What you see are colorful tutus embellished with intricate and shimmery details, but what you don’t see are scratches and red marks underneath the itchy bodice. I hold my breath for a second as I nearly miss a step.
What you see is a perfect double pirouette, but what you don’t see are our dizzy visions as soon as we land on those turns. I feel the sweat drip on my back as I struggle to make a double pirouette.
What you see is a perfectly relaxed face with a smile, but what you don’t see backstage is a breakdown of tears with fear in our eyes as we try to catch our breaths. I flash my biggest smile for the audience even though my feet are hurting from my pointe shoes and I can already feel my blisters bleeding.
“Bravo!” cheered our teacher from the crowd as our performance came to an end. Confetti rained down on us as we took our final bows. As the audience applauded, I couldn’t have felt more relieved that our performance had ended gracefully. As the red curtains closed on us, I screamed and shed tears of joy with my fellow dancers. I felt like I was over the moon because I could finally catch my breath.

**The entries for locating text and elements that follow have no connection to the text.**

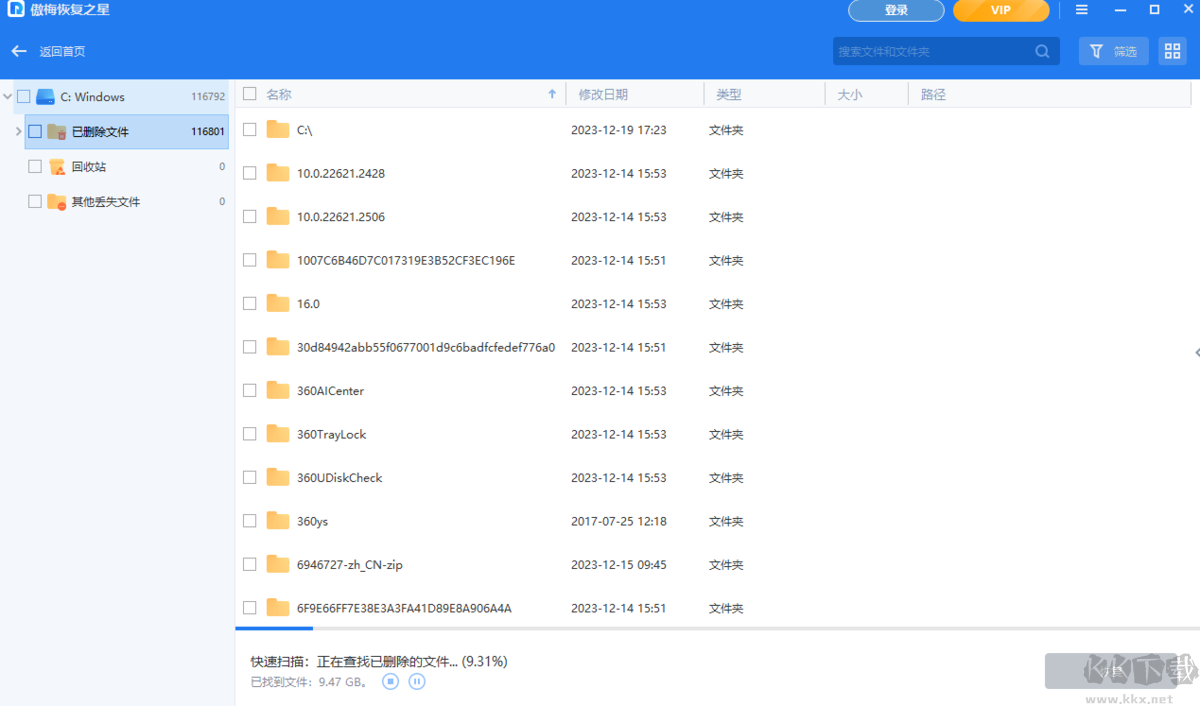Screen dimensions: 1200x706
Task: Check the 回收站 checkbox
Action: pyautogui.click(x=34, y=166)
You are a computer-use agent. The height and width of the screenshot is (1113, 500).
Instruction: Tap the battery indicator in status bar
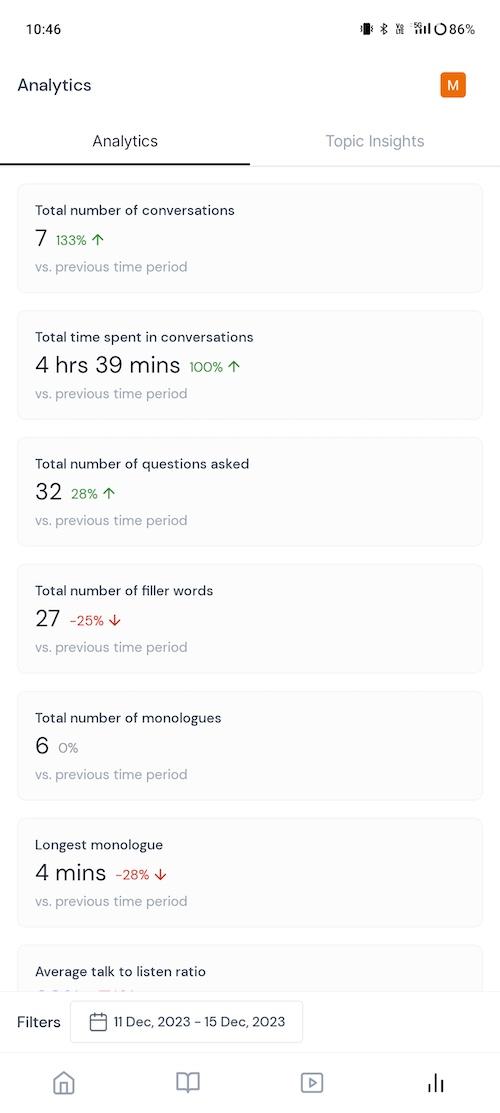454,29
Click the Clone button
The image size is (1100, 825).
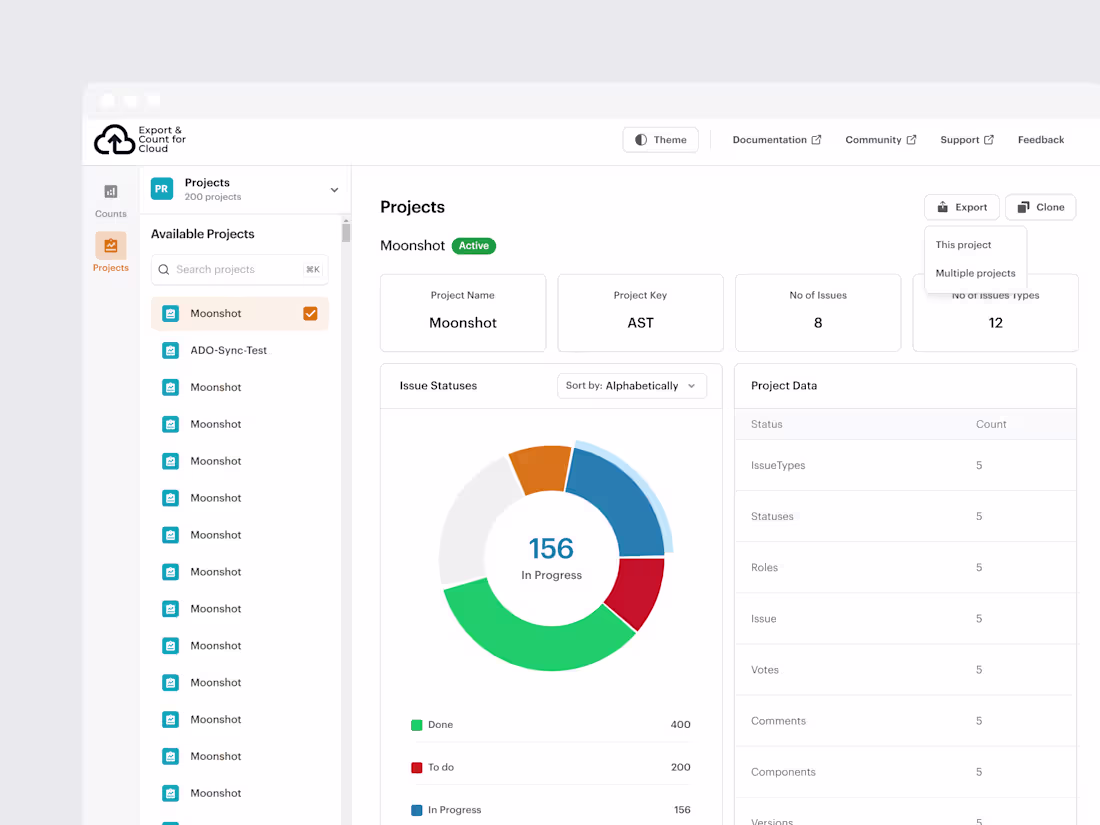coord(1040,207)
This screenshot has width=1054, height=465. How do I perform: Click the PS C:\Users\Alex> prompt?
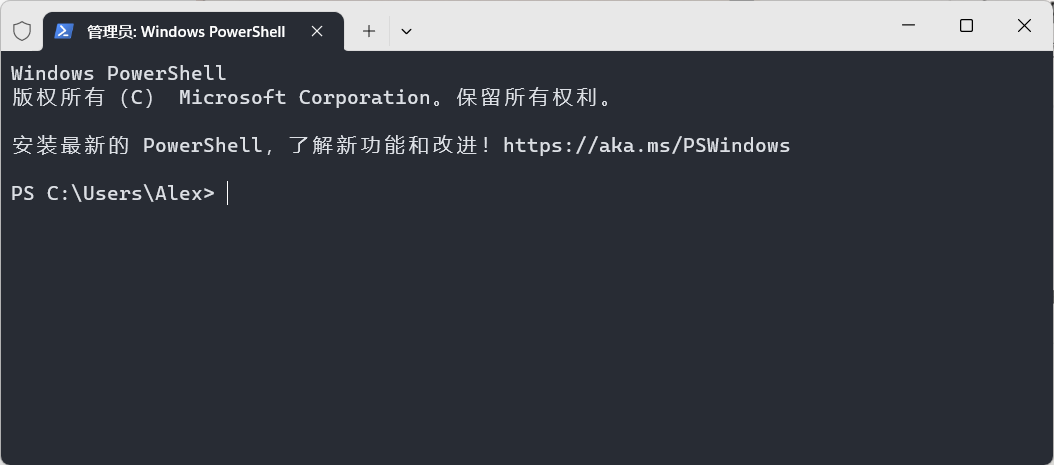click(113, 194)
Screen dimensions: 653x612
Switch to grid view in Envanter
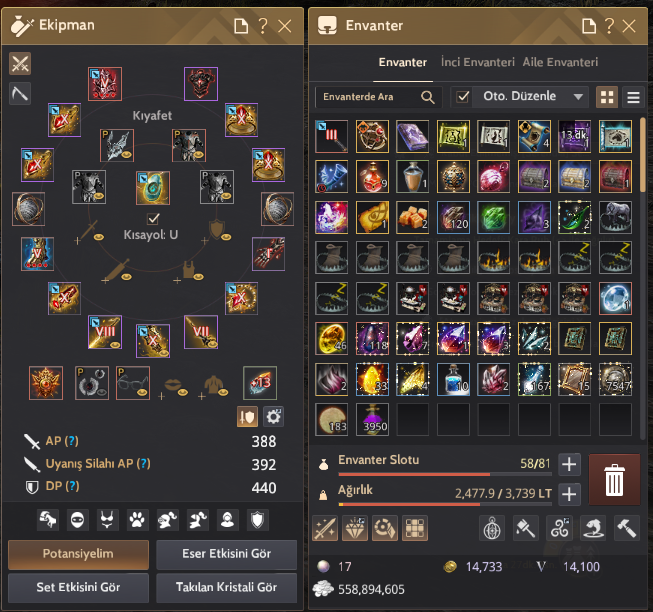(607, 97)
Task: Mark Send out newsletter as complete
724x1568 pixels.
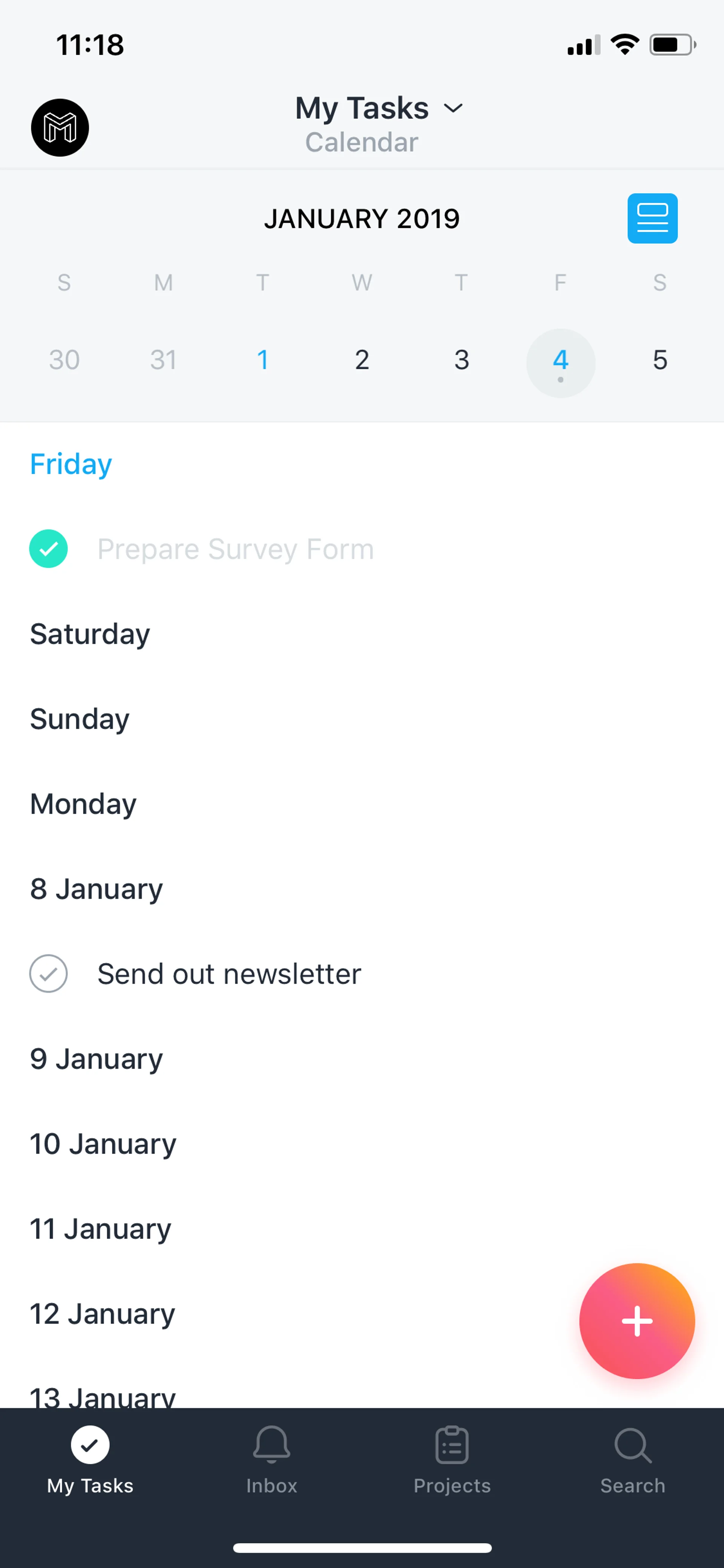Action: 49,974
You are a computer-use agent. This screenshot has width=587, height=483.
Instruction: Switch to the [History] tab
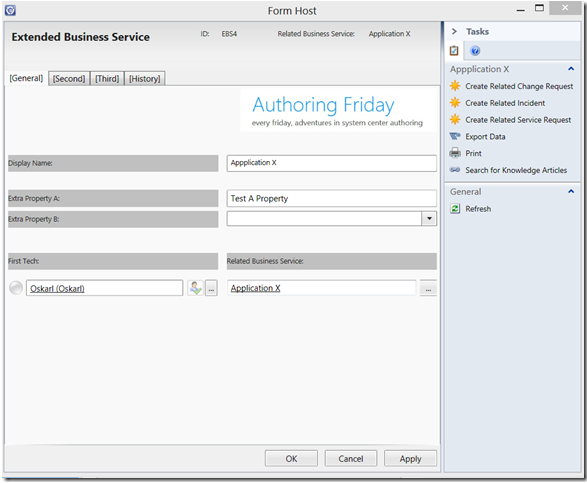145,79
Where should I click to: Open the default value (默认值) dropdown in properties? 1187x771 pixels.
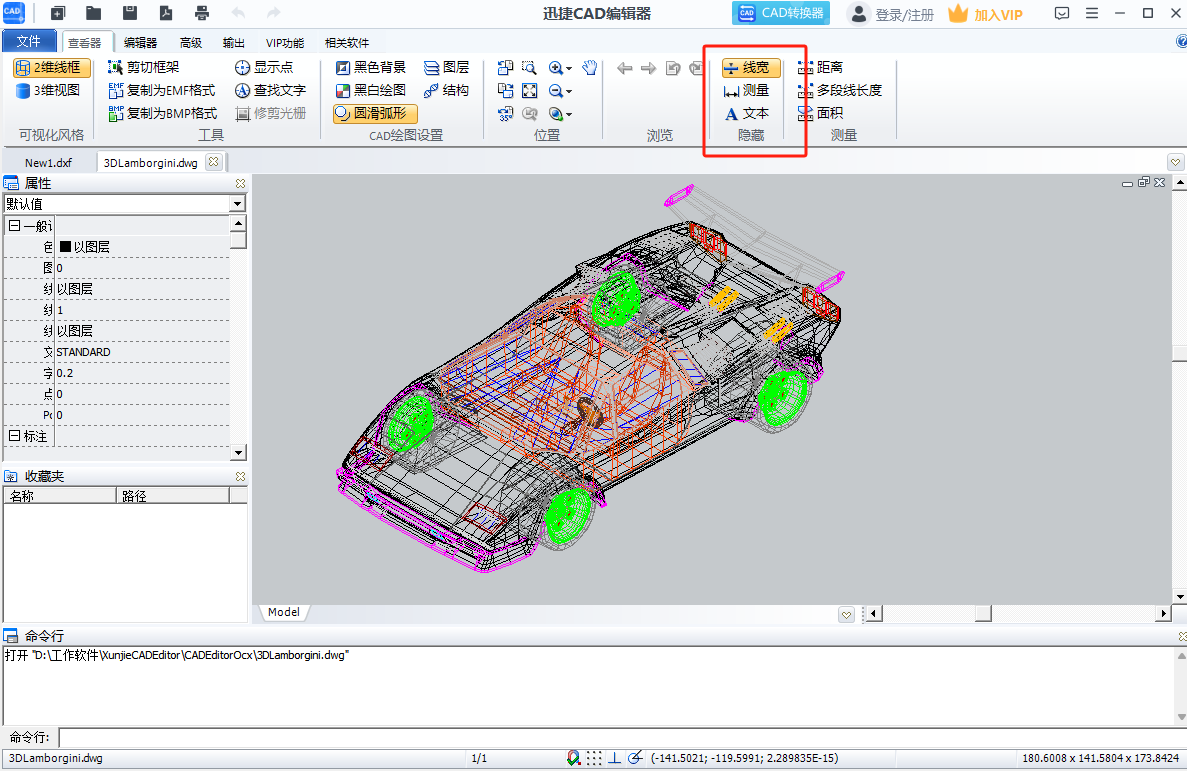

The things that dancers learn in the classroom will stay with them throughout their lives. The dedication, focus, determination, and passion are what help them achieve their goal of becoming professional performers. As I took off my pointe shoes and costume and removed my makeup and hair pins, I recalled all the obstacles I had gone through to get to this day and felt grateful.
“Ballet is self-expression without having to use any words, but in order to achieve that, you need to work — hard.”
Ballet was never about looking cute and pretty while wearing a pink tutu. It was about blood, sweat, tears, and smiling through the pain. It was about hard work and patience. Ballet is beautiful. It’s self-expression without having to use any words, but in order to achieve that, you need to work — hard. Ballet is both a blessing and a curse.
But it was all worth it and I wouldn’t have it any other way.